I used to squander my money on wine, women and song. Now that I'm older I don't drink wine at all, I've been happily married to the same woman since I was a baby and am happy with that arrangement and I can't sing worth a hoot.
I still find uses for my S.S. check though, so all you youngsters out there, keep on working, I'm a greedy old bast*rd.
“The Boomer generation is a faithless one, they embraced the refection of Christ and filled this society with the false hope of the government will fix all. They embraced socialism and made it their God. They embraced the killing of babies, free love, drugs and drunkenhess, and all manner of greed. They hated the innocence of the fifties, and mock it to this day.
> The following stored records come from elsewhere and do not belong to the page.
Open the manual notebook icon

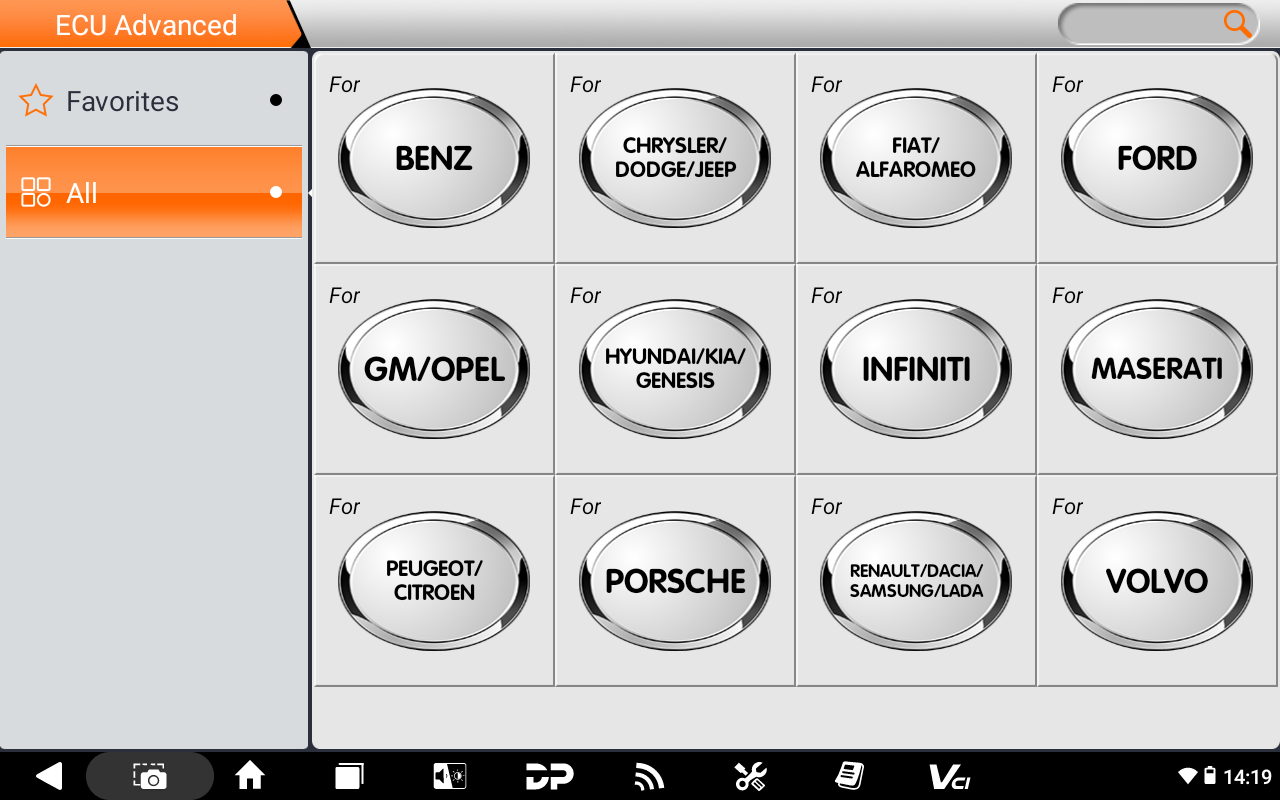coord(849,776)

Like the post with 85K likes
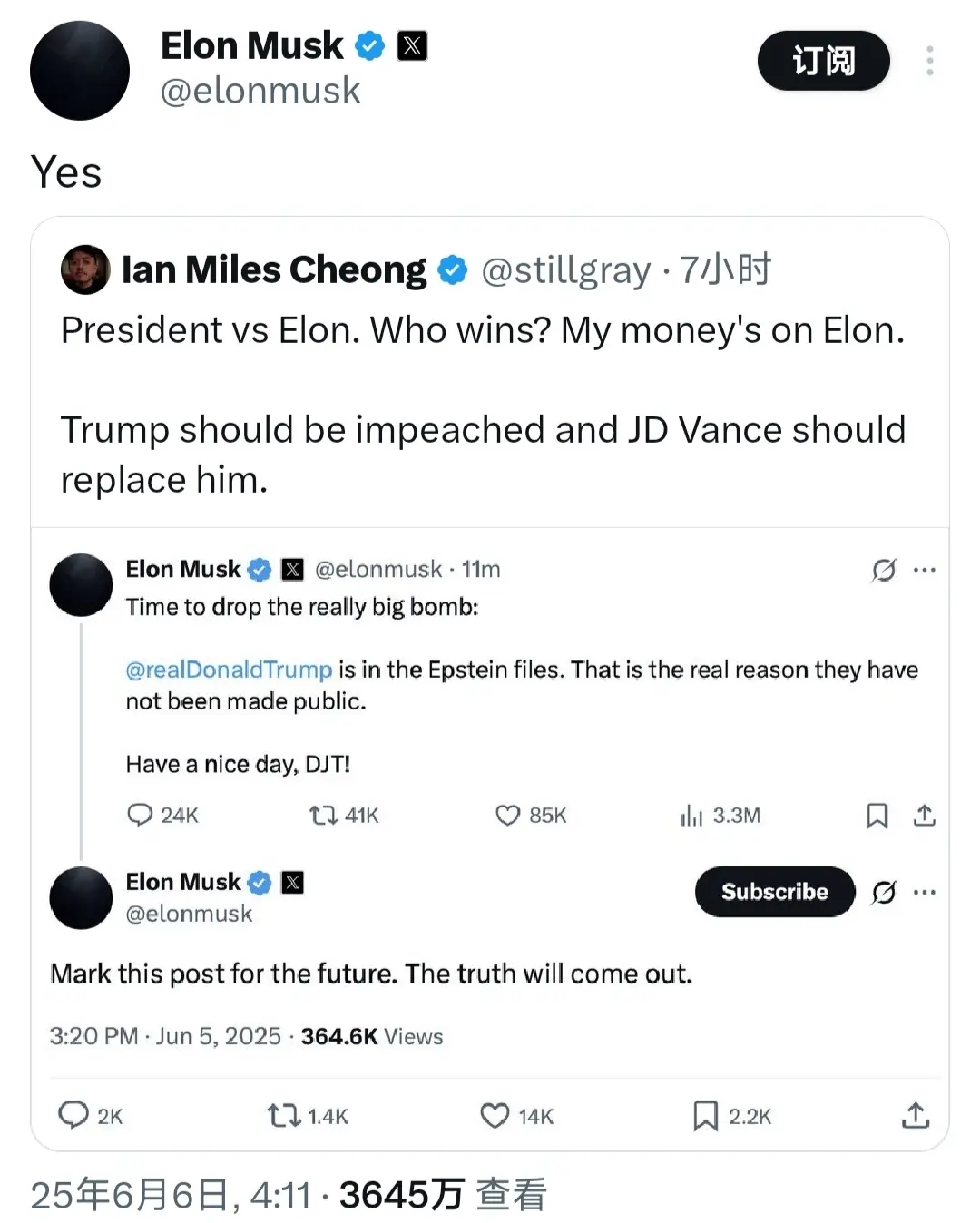[x=507, y=815]
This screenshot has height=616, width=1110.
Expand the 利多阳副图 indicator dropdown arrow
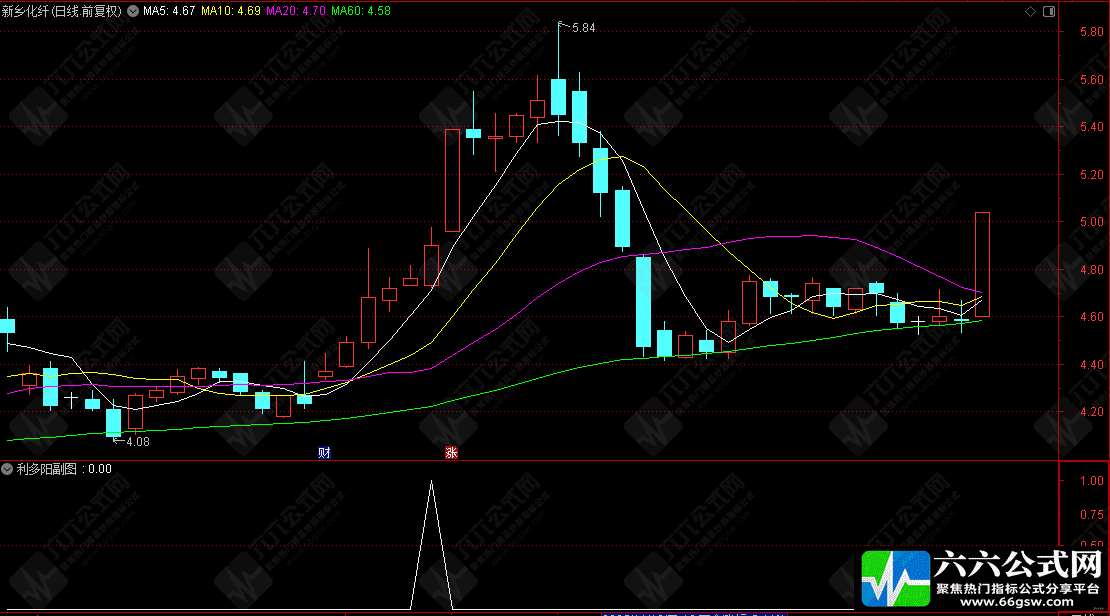pos(7,469)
They rejected any moral compass, but their own-—the rejection of Christianity will not be easy to recover from.”
Words worth repeating.
The man you referred to as proposing the modern withholding scheme was Beardsley Ruml. He was with Macy's, not Monkey Wards.
So far as I can tell, none of the people responsible for the above actions were Boomers.
All planned starting with Woodrow Wilson, a “progressive” another word for communist. They knew the only way to take America down was from within, it has taken a hundred years, no surprise “the chldren of the wicked are more committed than the children of light.”
They have systematically been grinding America down with attacks on the family, the church and education. This moment, this President is their chance at long last to “fundamentality change our nation” and then begin destroying anyone who gets in their way. That is historical, many will die under their form of government.
“Income tax withholding began in 1862 with the withholding of federal employees taxes. “
Lincoln was in many ways the father of modern big government.
“The man you referred to as proposing the modern withholding scheme was Beardsley Ruml. He was with Macy’s, not Monkey Wards.”
That’s the guy. I knew he came from the retail world. Interesting to learn that he was also one of the early proponents of “ functional finance or chartalism”, a practice associated with Keynes.